# Task statement
Please repeat the records below exactly, but only from the line that contains "Toggle the sidebar panel icon beside 设备" onward, ending with the last line.

........

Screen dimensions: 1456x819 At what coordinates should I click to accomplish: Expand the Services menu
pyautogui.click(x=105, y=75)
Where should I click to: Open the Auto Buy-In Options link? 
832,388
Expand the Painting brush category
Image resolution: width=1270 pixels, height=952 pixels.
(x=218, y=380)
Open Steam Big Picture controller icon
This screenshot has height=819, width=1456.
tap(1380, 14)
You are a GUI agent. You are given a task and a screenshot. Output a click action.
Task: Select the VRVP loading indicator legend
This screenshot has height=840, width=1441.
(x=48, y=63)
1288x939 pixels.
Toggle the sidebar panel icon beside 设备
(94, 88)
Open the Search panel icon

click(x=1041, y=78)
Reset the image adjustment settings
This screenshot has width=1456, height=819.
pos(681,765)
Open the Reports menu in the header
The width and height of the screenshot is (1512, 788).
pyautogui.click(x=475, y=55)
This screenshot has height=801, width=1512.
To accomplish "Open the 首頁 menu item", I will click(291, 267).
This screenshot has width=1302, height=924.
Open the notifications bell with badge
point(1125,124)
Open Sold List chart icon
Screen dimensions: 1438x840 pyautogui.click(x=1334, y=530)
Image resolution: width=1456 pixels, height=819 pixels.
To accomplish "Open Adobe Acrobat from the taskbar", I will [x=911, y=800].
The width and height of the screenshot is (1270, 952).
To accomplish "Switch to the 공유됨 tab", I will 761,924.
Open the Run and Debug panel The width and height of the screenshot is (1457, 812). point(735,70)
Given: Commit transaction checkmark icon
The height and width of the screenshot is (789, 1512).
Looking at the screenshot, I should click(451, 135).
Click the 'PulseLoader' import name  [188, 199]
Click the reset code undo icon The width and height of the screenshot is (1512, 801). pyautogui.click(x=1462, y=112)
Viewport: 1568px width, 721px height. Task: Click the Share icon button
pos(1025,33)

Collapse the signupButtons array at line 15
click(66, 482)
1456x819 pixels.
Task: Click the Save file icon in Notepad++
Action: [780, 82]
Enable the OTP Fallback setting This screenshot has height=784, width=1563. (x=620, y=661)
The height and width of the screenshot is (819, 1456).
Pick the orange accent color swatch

........

# Finished exercise
Toggle the sidebar panel icon beside 设备
(94, 88)
Open the Search panel icon

click(x=1041, y=78)
Reset the image adjustment settings
This screenshot has width=1456, height=819.
pos(681,765)
Open the Reports menu in the header
The width and height of the screenshot is (1512, 788).
pyautogui.click(x=475, y=55)
This screenshot has height=801, width=1512.
To accomplish "Open the 首頁 menu item", I will click(291, 267).
This screenshot has width=1302, height=924.
Open the notifications bell with badge
point(1125,124)
Open Sold List chart icon
Screen dimensions: 1438x840 pyautogui.click(x=1334, y=530)
Image resolution: width=1456 pixels, height=819 pixels.
To accomplish "Open Adobe Acrobat from the taskbar", I will [x=911, y=800].
The width and height of the screenshot is (1270, 952).
To accomplish "Switch to the 공유됨 tab", I will 761,924.
Open the Run and Debug panel The width and height of the screenshot is (1457, 812). point(735,70)
Given: Commit transaction checkmark icon
The height and width of the screenshot is (789, 1512).
Looking at the screenshot, I should click(451, 135).
Click the 'PulseLoader' import name  [188, 199]
Click the reset code undo icon The width and height of the screenshot is (1512, 801). pyautogui.click(x=1462, y=112)
Viewport: 1568px width, 721px height. Task: Click the Share icon button
pos(1025,33)

Collapse the signupButtons array at line 15
click(66, 482)
1456x819 pixels.
Task: Click the Save file icon in Notepad++
Action: [780, 82]
Enable the OTP Fallback setting This screenshot has height=784, width=1563. (x=620, y=661)
The height and width of the screenshot is (819, 1456).
Pick the orange accent color swatch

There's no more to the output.